Goal a:
Using the Ventura Botanical Gardens text below, decide whether each statement agrees with it: (i) the Chilean gardens were the first garden created at the site; (ii) the Mediterranean collection is being updated with an olive grove of 140 trees; (iii) the Ramble is populated by plants native to South Africa. Answer yes or no for each, and quote the deciding words of the text.

Selected text:

=====

Botanical garden in California

The Ventura Botanical Gardens (44 ha / 107 acres) re-opened November 3, 2018 after widespread damage caused by the Thomas Fire, is located at 567 S. Poli Street in Ventura, California, United States.

==Points of interest==

The Ventura Botanical Gardens collection contains roughly 100,000 plants set on a slope behind City Hall in Ventura. The completion of the entire gardens are planned by the 2040s. The collection strives to replicate plant communities from five different climate zones throughout the world. and associations as they occur in nature. The climate zone gardens include Chile, South Africa, California, the Mediterranean basin, as well plans for an Australian garden coming in the future. The Ramble is the largest garden on the site populated by native plants local to the Southern California climate zone.

=== Chilean Gardens ===
The Chilean gardens was the first garden created in the Ventura Botanical Gardens. Both imported and domestic Chilean plants were introduced with the support of a $15,000 grant by the Stanley Smith Horticultural Trust which was then matched by the Ventura Botanical Gardens.

=== South African Gardens ===
The South African gardens are representative of the fynbos and karoo plant communities. The South African gardens are the most complete garden to date populated by protea, geraniums, ericas, aloe and several South Africa coral tree specimen. The entire site has views of Downtown Ventura, the Channel Islands, and the Santa Monica Mountains.

=== Mediterranean Gardens ===
The plants from the Mediterranean basin included a mature pine forest destroyed in the Thomas Fire. The Mediterranean collection is now being updated with a diverse olive grove of 140 trees and 32 traditional cultivars from near the Mediterranean Sea.

=====

Input for this task:
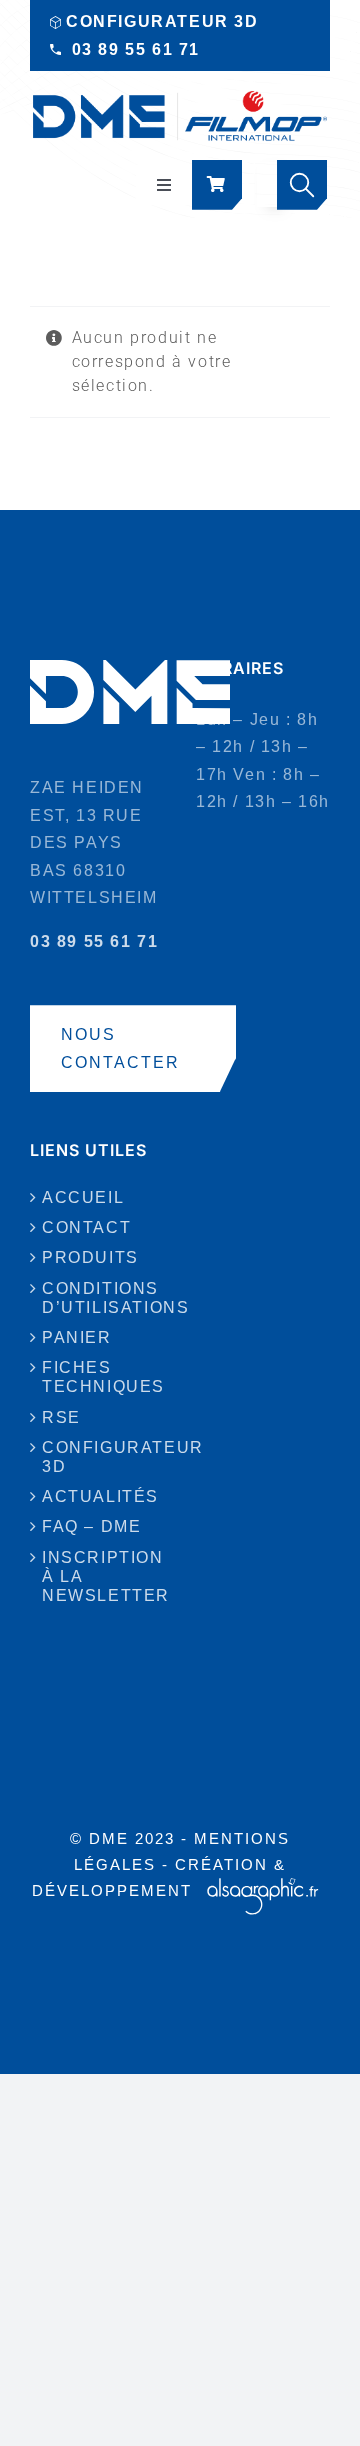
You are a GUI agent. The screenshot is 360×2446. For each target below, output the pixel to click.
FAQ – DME (91, 1526)
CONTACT (86, 1227)
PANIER (77, 1337)
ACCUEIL (83, 1197)
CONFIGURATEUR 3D (162, 21)
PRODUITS (90, 1257)
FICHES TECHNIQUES (98, 1377)
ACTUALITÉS (98, 1496)
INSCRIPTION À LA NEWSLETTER (98, 1576)
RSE (61, 1417)
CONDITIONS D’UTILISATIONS (98, 1298)
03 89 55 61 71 (136, 49)
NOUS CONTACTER (120, 1048)
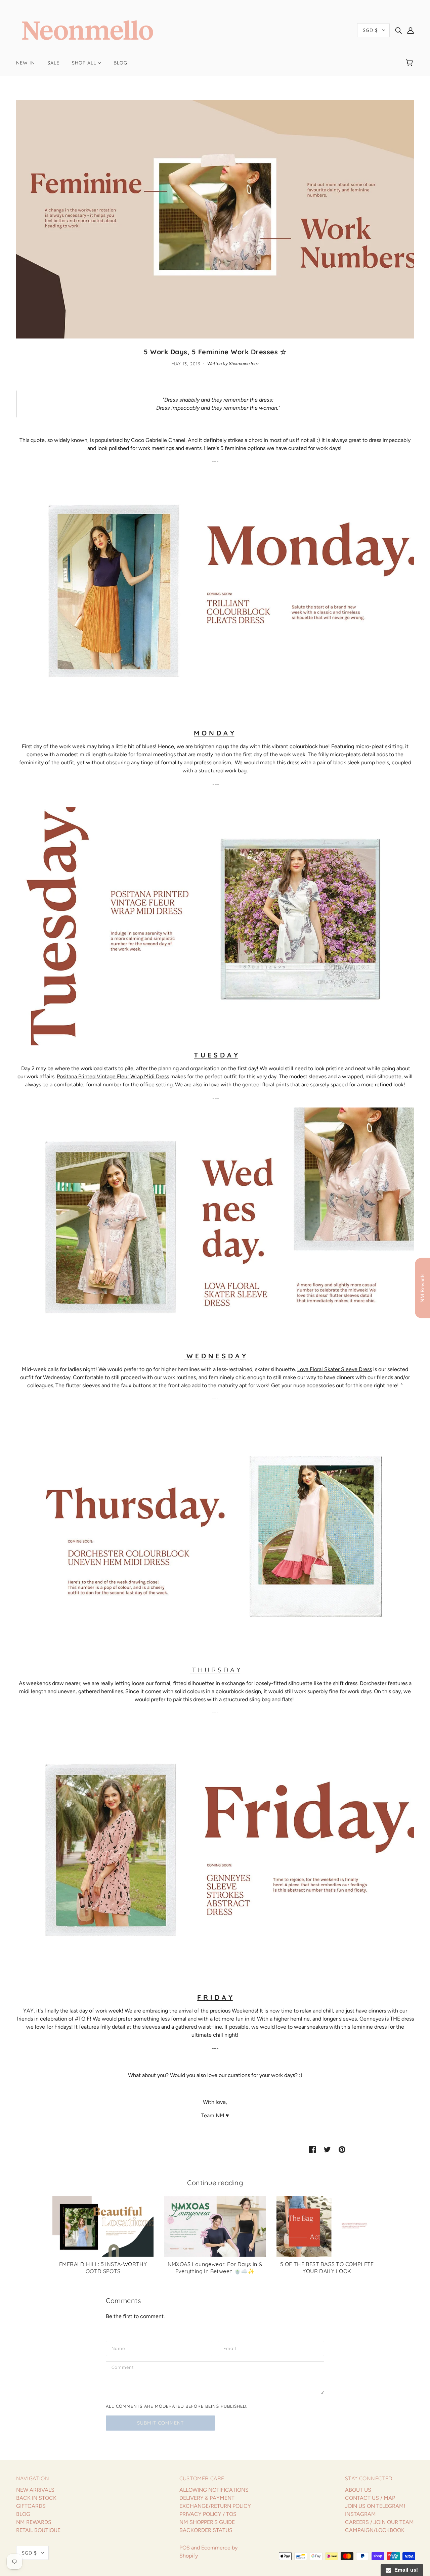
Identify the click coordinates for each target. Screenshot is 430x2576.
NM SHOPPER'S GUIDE (207, 2522)
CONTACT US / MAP (370, 2498)
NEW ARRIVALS (35, 2490)
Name (117, 2348)
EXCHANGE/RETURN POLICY (215, 2506)
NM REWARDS (33, 2522)
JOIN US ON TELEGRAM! (375, 2506)
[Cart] (410, 62)
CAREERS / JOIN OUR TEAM (379, 2522)
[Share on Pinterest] (342, 2149)
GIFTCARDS (31, 2506)
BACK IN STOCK (36, 2498)
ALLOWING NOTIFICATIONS (214, 2490)
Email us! (404, 2570)
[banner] (87, 30)
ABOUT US (358, 2490)
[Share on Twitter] (327, 2149)
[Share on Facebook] (312, 2149)
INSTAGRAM (360, 2514)
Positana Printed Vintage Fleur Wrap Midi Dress (113, 1076)
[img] (398, 30)
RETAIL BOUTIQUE (38, 2530)
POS (184, 2547)
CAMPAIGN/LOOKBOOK (374, 2530)
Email (230, 2348)
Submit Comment (160, 2423)
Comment (123, 2368)
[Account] (410, 30)
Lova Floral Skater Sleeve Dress (334, 1369)
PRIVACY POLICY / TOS (207, 2514)
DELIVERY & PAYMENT (206, 2498)
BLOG (23, 2514)
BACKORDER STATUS (205, 2530)
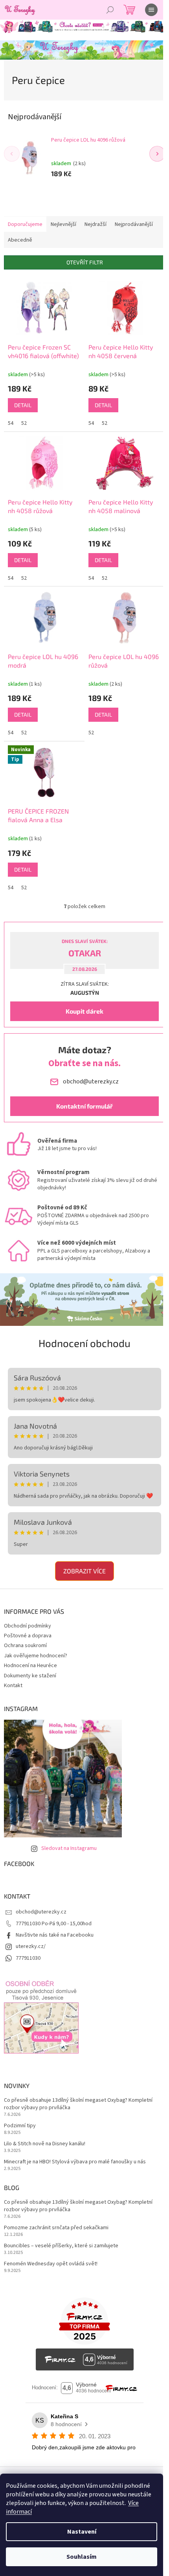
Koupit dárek (84, 1011)
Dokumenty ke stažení (30, 1676)
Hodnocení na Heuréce (30, 1665)
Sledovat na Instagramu (69, 1848)
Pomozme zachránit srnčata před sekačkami (56, 2228)
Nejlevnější (63, 224)
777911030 (28, 1958)
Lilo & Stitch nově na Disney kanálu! (44, 2144)
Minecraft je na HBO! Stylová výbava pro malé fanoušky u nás (75, 2162)
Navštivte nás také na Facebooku (55, 1935)
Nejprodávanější (134, 224)
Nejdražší (95, 224)
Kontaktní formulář (84, 1106)
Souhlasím (81, 2556)
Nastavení (81, 2531)
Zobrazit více (84, 1571)
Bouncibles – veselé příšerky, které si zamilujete (61, 2246)
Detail (22, 405)
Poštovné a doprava (27, 1636)
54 (10, 423)
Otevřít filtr (84, 262)
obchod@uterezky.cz (41, 1912)
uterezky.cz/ (31, 1946)
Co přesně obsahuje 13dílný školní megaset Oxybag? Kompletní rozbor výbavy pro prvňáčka (78, 2104)
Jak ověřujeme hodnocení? (35, 1656)
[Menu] (151, 10)
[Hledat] (110, 10)
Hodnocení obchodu (84, 1343)
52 (24, 423)
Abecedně (20, 240)
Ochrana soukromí (25, 1645)
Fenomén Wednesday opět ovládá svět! (50, 2264)
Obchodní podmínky (27, 1626)
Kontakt (13, 1685)
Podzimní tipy (20, 2126)
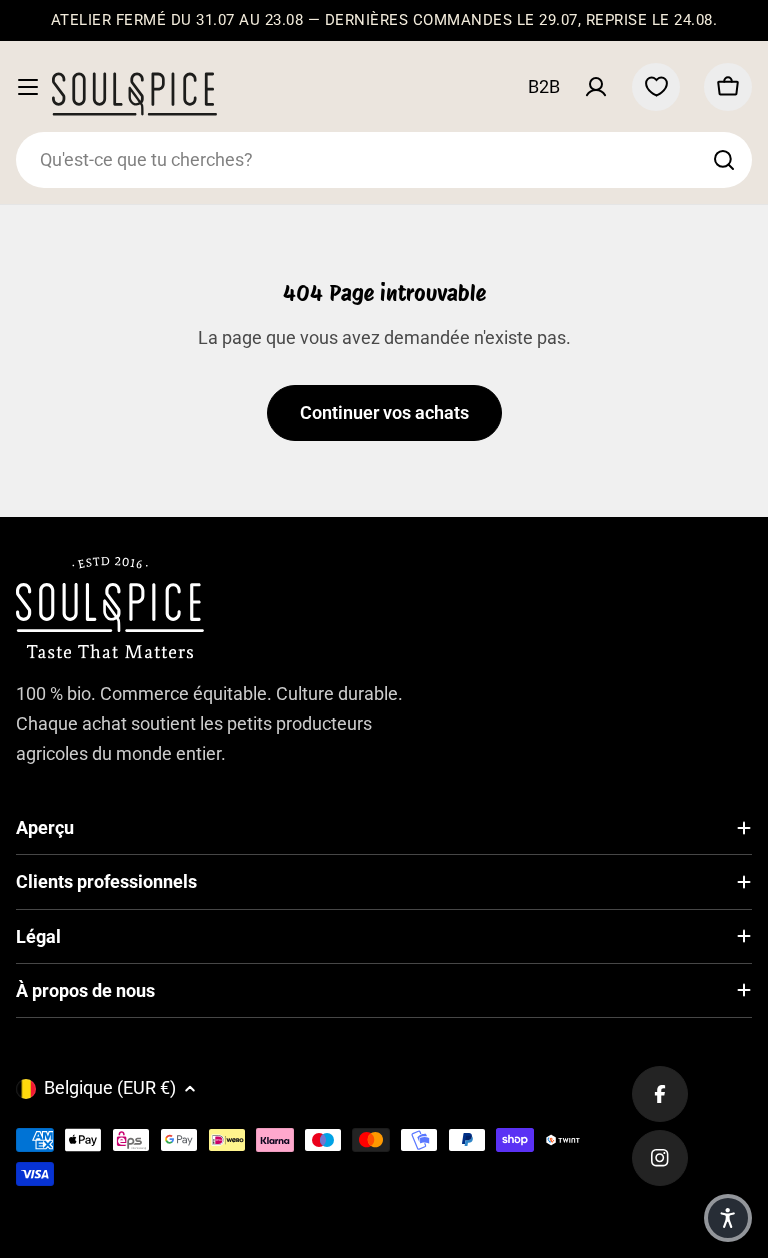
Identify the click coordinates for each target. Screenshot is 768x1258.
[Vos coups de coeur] (656, 87)
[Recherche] (724, 160)
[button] (728, 1218)
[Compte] (596, 87)
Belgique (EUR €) (110, 1087)
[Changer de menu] (28, 87)
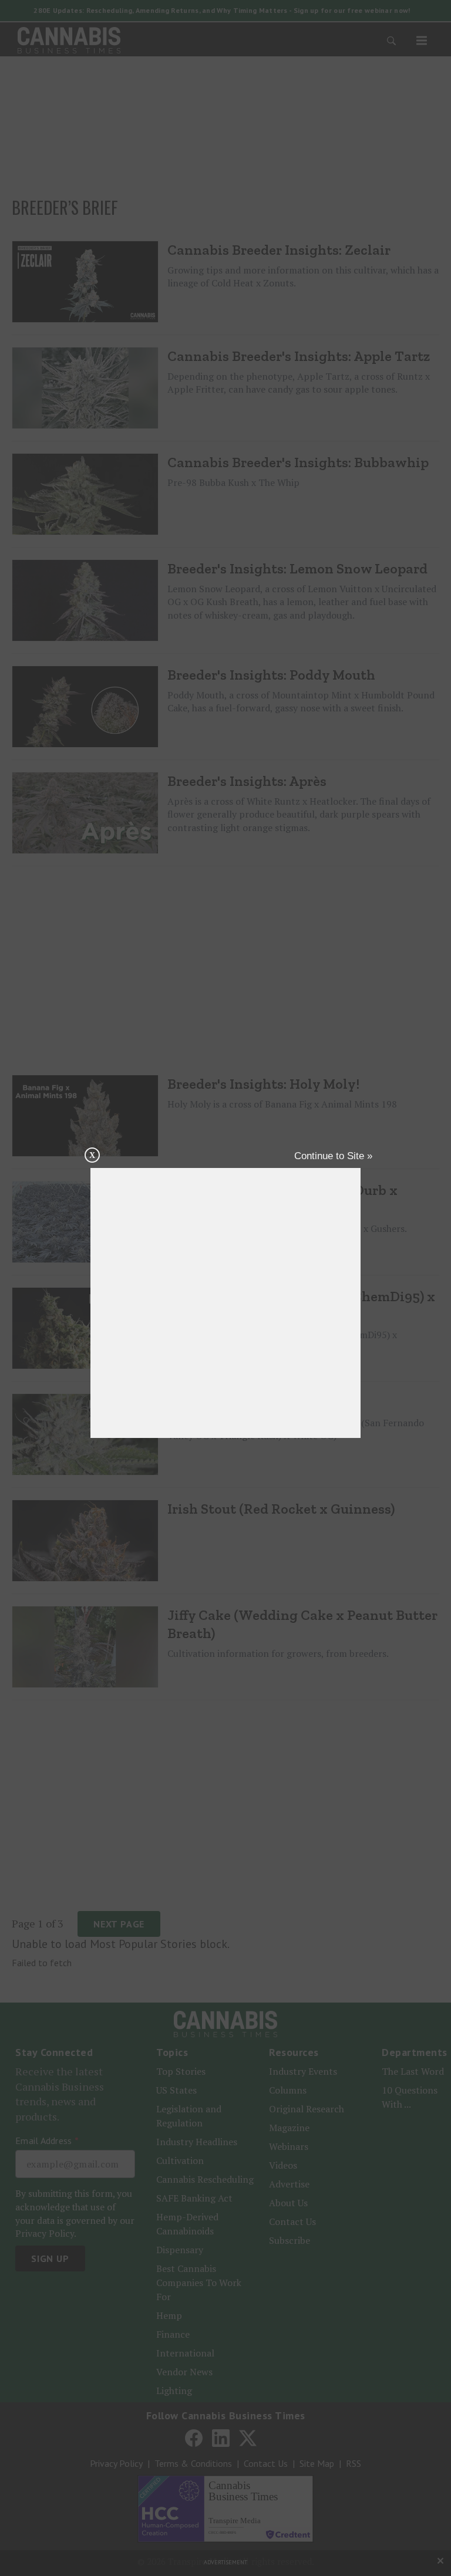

=====

Goal b:
In the entries, convert the part that opens with the line containing "Hodnocení na Heuréce (30, 1665)" and closes with the line containing "Nejdražší (95, 224)" into a Markdown table with the columns No. and Line. Put the row number under No. and each line under Line, and leave out blank lines.

Written solution a:
(i) Yes: "The Chilean gardens was the first garden created in the Ventura Botanical Gardens."
(ii) Yes: "The Mediterranean collection is now being updated with a diverse olive grove of 140 trees"
(iii) No: "The Ramble is the largest garden on the site populated by native plants local to the Southern California climate zone."

Written solution b:
| No. | Line |
|---|---|
| 1 | Hodnocení na Heuréce (30, 1665) |
| 2 | Sledovat na Instagramu (69, 1848) |
| 3 | Pomozme zachránit srnčata před sekačkami (56, 2228) |
| 4 | Nejlevnější (63, 224) |
| 5 | 777911030 (28, 1958) |
| 6 | Lilo & Stitch nově na Disney kanálu! (44, 2144) |
| 7 | Minecraft je na HBO! Stylová výbava pro malé fanoušky u nás (75, 2162) |
| 8 | Navštivte nás také na Facebooku (55, 1935) |
| 9 | Nejprodávanější (134, 224) |
| 10 | Nejdražší (95, 224) |